After the success of the Suez canal, the engineer Ferdinand De Lesseps turned his attention to building a canal through the isthmus of Panama. In 1879 a company was formed for this purpose, the Compagnie universelle du canal interocéanique de Panama, in which De Lesseps, his son Charles, and Gustave Eiffel were involved. The company raised a large amount of capital mainly from small investors, their prospects having been exaggerated by the press, parliamentarians, government ministers, and the banks, all of whom were later alleged to have been receiving bribes from the company's financiers, especially Baron De Reinach and Cornelius Herz (both Jewish). In 1889 the company collapsed and many of the shareholders were ruined. After a period of government cover-up, the scandal was revealed in 1892, an enquiry was instituted and those involved were prosecuted. Baron De Reinach died (either from natural causes or by suicide; the present drawing shows him being forced to swallow poison), Ferdinand and Charles De Lesseps and Gustave Eiffel were sentenced to prison terms (which they never served), and Herz fled to England: the present drawings show him living in Bournemouth and claiming that his diabetes gave him not long to live.

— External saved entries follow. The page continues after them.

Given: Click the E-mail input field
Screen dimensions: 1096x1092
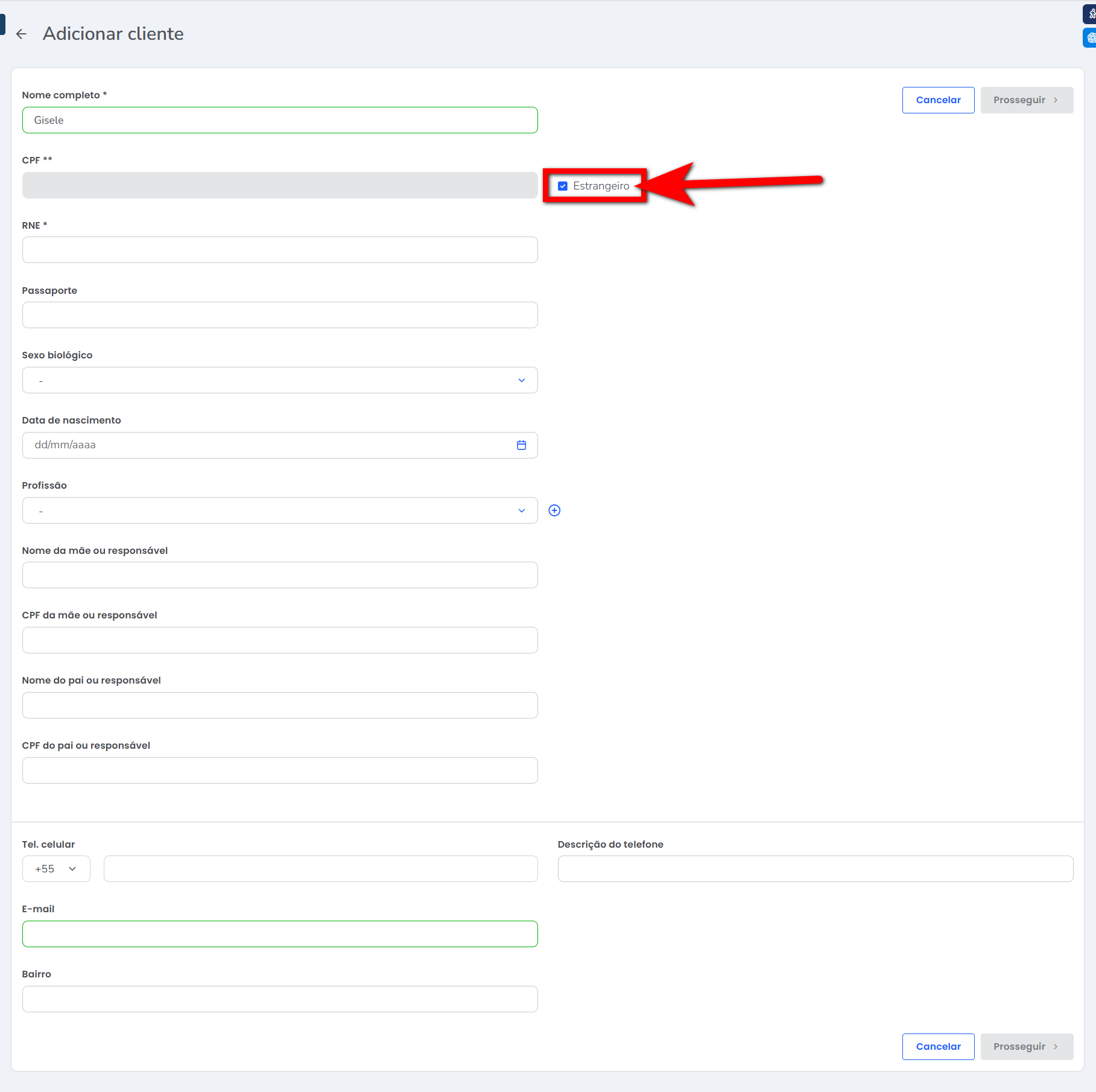Looking at the screenshot, I should (x=280, y=934).
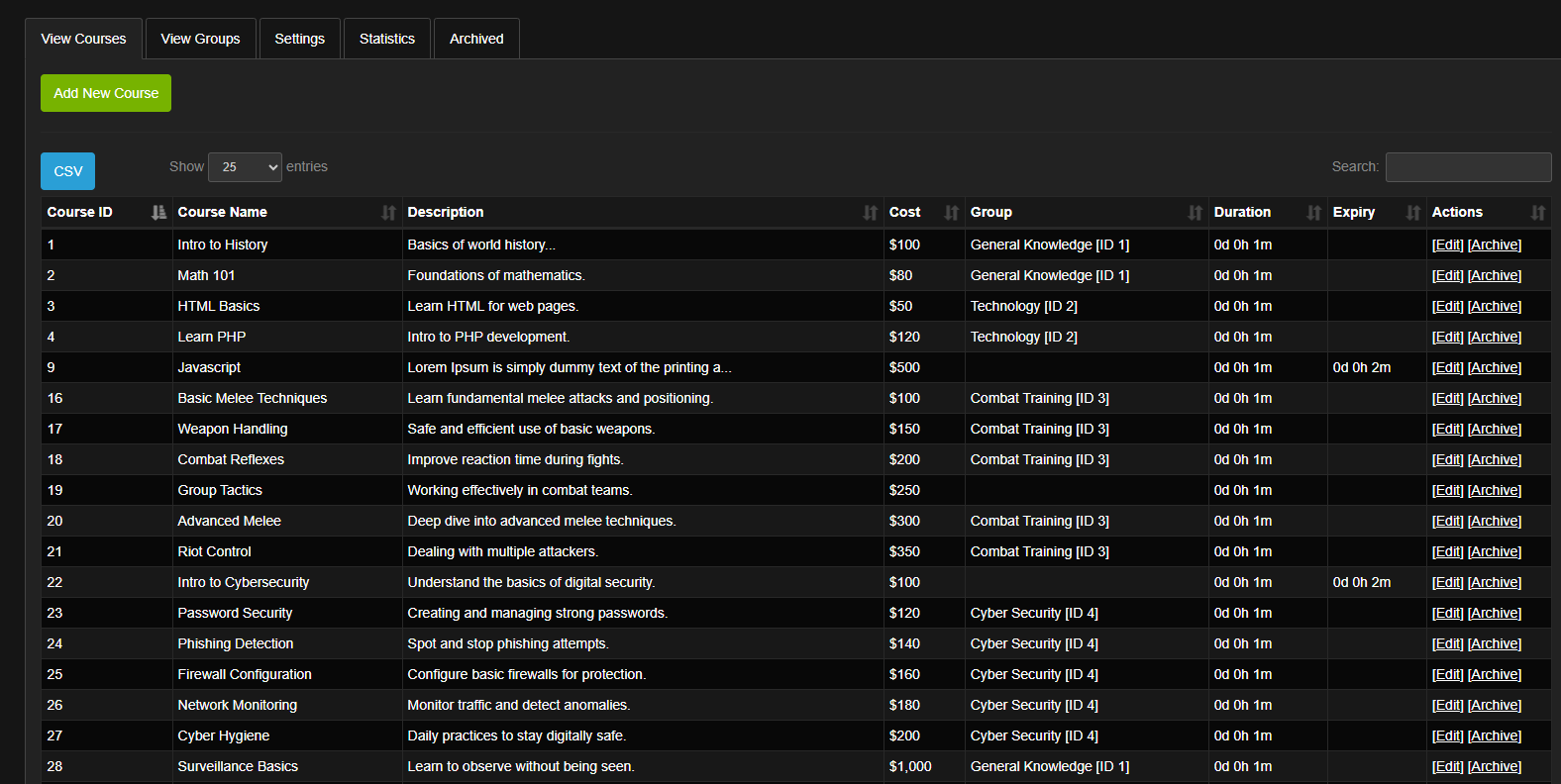Image resolution: width=1561 pixels, height=784 pixels.
Task: Archive the Surveillance Basics course
Action: [x=1494, y=766]
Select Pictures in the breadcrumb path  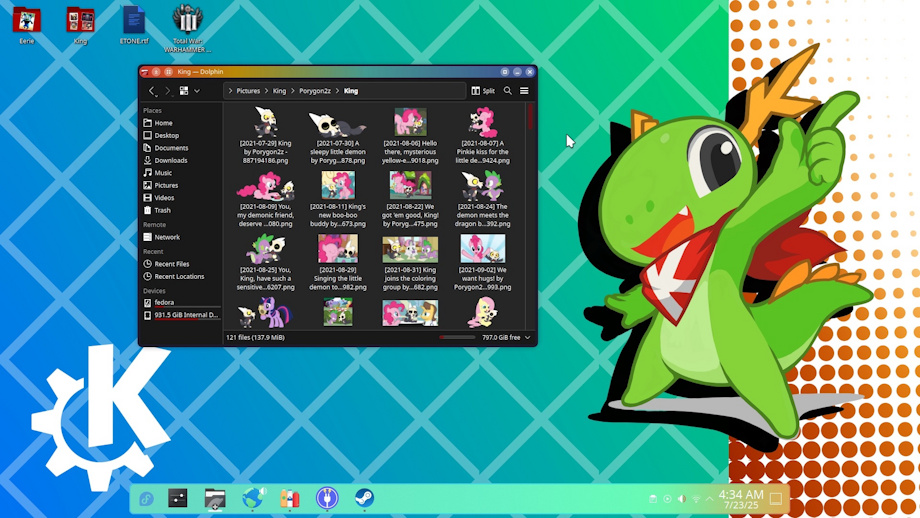pos(247,91)
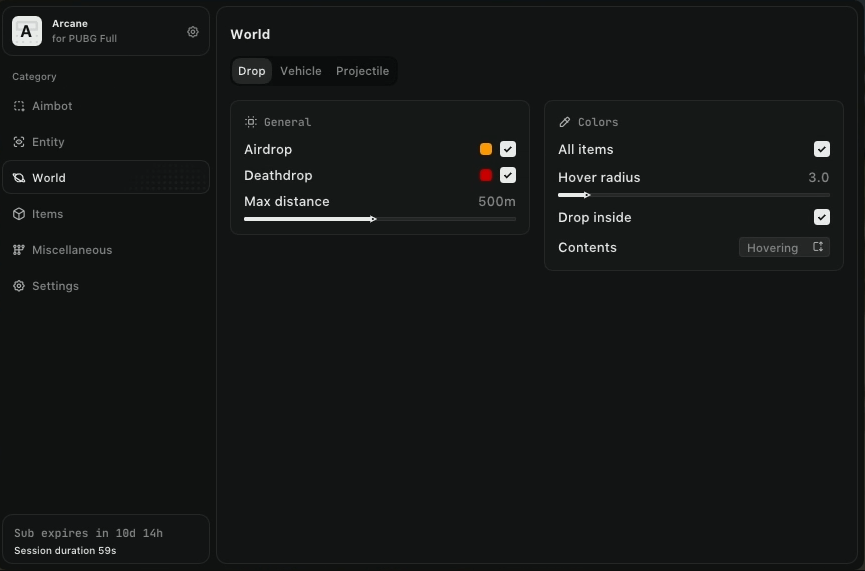Uncheck the Deathdrop checkbox
This screenshot has width=865, height=571.
[x=508, y=175]
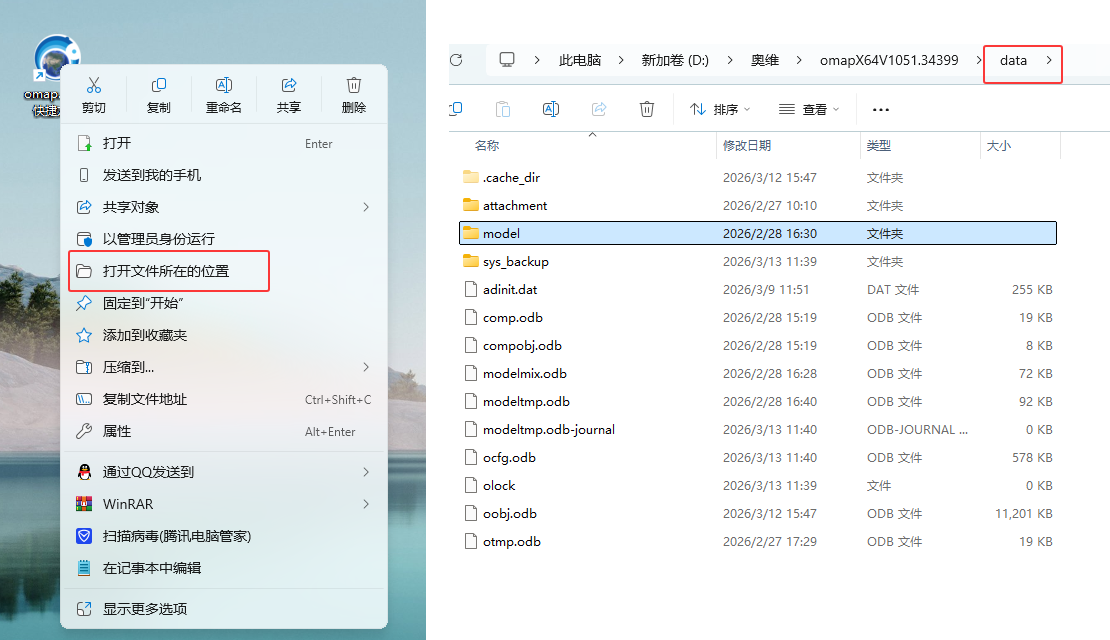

The antisemitism to which the matter gave rise contributed to the climate of the Dreyfus Affair, which started in 1894. The enquiry finally issued its report in 1897, which may be the date of the drawings of which this is one: Herz, shown in these drawings as still alive, died in the following year, having suffered cruelly from diabetes (whence the title of this series, "Un diabétique")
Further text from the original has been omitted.